- EXERCISE DESCRIPTION -
One line at a time, check the entries below for the word "icon", and copy each line that has it.

[Pixel coordinate grounding data]
----------
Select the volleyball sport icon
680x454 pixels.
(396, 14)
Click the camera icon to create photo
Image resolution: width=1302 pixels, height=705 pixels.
----------
- ANSWER TO THE EXERCISE -
Select the volleyball sport icon
Click the camera icon to create photo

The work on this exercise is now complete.